According to Dr. Gelfand,
Treatment Implications for Patients with Coexisting AD and IBD
The authors of the most recent study note that “These findings provide new insights into the association between AD and IBD.” They add that “Clinicians should be aware of these risks, particularly when selecting systemic treatments for AD in patients who may have coincident gastrointestinal symptoms.”
Dr. Gelfand explains that dermatologists need to be aware of the immune-modulating treatments that can help treat both AD and IBD, such as upadacitinib. This second-generation selective Janus kinase (JAK) inhibitor is approved by the U.S. Food and Drug Administration to treat moderate to severe UC, moderate to severe CD, and moderate to severe AD.
In one study, a team of researchers demonstrated the case of a 36-year-old male suffering from both AD and UC who was treated with low-dose upadacitinib.
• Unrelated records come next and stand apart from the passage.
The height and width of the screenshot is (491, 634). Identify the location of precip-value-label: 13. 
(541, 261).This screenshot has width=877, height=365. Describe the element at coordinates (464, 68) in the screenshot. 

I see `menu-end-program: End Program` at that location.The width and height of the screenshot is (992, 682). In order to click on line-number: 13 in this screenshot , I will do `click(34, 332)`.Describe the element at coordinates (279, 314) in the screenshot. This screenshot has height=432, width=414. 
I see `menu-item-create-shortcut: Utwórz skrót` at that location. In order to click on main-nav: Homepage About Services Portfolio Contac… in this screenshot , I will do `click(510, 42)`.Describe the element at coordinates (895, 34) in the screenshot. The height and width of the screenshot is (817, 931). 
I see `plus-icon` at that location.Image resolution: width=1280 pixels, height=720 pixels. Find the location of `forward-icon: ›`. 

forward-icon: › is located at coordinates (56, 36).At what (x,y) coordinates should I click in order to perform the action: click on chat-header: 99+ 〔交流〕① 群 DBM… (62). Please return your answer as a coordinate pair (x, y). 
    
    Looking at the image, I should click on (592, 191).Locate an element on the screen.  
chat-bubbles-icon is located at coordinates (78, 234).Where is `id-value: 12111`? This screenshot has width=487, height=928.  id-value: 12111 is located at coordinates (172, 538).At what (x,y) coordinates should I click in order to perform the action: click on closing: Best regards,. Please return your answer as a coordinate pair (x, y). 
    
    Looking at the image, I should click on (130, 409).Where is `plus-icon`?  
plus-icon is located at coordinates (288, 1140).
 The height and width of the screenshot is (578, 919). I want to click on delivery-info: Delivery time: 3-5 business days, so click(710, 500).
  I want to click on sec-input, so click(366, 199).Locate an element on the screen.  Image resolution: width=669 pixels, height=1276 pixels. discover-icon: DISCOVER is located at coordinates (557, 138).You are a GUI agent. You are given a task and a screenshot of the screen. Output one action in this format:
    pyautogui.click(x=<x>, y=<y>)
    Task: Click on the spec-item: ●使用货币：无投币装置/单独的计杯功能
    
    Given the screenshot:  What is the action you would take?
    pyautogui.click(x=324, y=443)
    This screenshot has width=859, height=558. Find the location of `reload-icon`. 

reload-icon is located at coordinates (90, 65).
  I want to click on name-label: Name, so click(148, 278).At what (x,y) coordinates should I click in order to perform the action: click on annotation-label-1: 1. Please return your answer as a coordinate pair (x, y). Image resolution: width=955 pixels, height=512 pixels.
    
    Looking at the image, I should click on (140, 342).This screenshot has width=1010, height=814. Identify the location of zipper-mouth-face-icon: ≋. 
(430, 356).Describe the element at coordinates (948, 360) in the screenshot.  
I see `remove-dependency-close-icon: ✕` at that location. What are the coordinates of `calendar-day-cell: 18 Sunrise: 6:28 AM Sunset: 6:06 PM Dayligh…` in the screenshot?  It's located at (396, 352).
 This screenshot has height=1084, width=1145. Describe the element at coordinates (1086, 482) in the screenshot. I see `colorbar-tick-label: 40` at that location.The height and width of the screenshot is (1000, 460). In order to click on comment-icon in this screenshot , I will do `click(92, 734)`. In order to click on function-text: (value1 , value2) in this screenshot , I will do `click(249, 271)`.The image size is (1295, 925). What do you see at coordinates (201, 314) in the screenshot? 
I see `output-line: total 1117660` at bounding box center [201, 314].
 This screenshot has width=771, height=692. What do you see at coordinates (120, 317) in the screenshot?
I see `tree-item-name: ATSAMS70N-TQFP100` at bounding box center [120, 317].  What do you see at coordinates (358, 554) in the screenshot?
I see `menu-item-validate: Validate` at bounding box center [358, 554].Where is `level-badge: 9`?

Their successful use of the JAK inhibitor in this case led them to conclude that “upadacitinib may be the most suitable management strategy among subjects with coexisting severe conditions mediated by Th1 inflammation, such as UC, and by Th2 cytokines, such as AD.”
The Need for Further Research into the Link Between AD and IBD
While epidemiologic data demonstrates increased IBD susceptibility in those with AD, many questions remain unanswered about this intersection of inflammatory diseases. Further research is critical to delineate the genetic and immunologic mechanisms driving this association. Researchers explain that their study findings may help to demonstrate that IBD, CD, and UC risk increases with worsening AD severity, but they note that there is a need for more studies involving more diverse populations.
Studies to help illuminate biological pathways and define predictive metrics can equip clinicians to provide integrated care customized to a patient’s risk profile.
We have only begun scratching the surface of the intricacies connecting skin and gut. An expanded study of the AD and IBD relationship represents an exciting new frontier with immense clinical potential.